In “5 Times Democrats Tried To Work With The Russians To Swing Elections,” the Daily Wire argues that “The Democrats don't have the moral high ground here” regarding the contact Donald Trump, Jr. had with a Russian claiming to have disparaging information about then-candidate Hillary Clinton.
The five instances of Democrat efforts at election collusion described and analyzed by Daily Mail:
- Former Sen. Ted Kennedy (D-MA) twice reached out to the Soviet Union for election help.
- In 2012, Barack Obama said to Dmitry Medvedev, the Russian president at the time: "After my election I have more flexibility."
- Jimmy Carter tried to work with the Soviets during the 1980 election to improve his chances against Ronald Reagan.
- Bill Clinton pledged to support Russian President Boris Yeltsin in 1996 if Yeltsin agreed "to clear up 'negative' issues.
- When Tip O'Neill was Speaker of the House, he wanted the Soviets on the Democrats' side during the 1984 election.

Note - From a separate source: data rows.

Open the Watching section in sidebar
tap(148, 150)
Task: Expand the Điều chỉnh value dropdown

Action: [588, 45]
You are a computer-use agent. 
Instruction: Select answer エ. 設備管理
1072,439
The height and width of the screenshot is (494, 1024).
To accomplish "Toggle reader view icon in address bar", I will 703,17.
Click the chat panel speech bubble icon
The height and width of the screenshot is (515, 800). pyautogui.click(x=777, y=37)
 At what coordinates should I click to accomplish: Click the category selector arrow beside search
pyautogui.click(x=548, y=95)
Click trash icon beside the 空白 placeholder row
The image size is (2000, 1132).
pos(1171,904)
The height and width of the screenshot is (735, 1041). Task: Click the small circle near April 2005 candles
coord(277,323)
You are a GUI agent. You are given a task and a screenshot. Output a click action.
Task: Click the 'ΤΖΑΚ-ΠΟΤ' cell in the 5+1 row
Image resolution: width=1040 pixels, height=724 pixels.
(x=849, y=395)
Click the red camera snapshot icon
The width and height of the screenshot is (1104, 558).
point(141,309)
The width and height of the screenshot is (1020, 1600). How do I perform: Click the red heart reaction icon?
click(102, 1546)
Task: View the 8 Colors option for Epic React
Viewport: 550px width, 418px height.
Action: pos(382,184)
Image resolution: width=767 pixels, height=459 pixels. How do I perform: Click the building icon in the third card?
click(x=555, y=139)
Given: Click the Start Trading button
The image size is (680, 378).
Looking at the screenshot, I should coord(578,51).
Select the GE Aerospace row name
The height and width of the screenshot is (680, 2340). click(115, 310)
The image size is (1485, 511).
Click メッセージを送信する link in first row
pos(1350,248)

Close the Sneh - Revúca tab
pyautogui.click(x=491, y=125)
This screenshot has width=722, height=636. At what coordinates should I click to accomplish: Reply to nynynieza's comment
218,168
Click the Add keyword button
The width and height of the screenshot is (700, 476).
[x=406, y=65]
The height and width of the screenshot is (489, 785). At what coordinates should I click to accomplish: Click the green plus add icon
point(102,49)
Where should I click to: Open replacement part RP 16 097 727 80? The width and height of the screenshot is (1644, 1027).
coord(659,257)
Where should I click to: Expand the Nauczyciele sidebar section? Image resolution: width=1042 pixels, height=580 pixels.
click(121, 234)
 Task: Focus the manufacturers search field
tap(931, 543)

In a related piece, “5 Reasons Donald Trump Jr.'s Meeting With The Russian Lawyer Wasn't Illegal,” the Daily Wire argues that the president’s son’s behavior may have been “bad,” but it didn’t violate any laws, because:
- It's not a crime to hear about damaging information on a political opponent, even if it's from a foreign government.
- It's not clear that Trump Jr. actually received any noteworthy information on Clinton from the Russian government attorney.
- The meeting doesn't seem to be related to the hacking and leaking of emails from the Democratic National Committee (DNC) and Hillary Clinton's campaign chairman John Podesta.
- Some are suggesting that Trump Jr. may have violated a campaign finance law with this meeting. He didn't.
- If what Trump Jr. did was illegal, then so was Hillary Clinton allies working the Ukrainian government for anti-Trump research.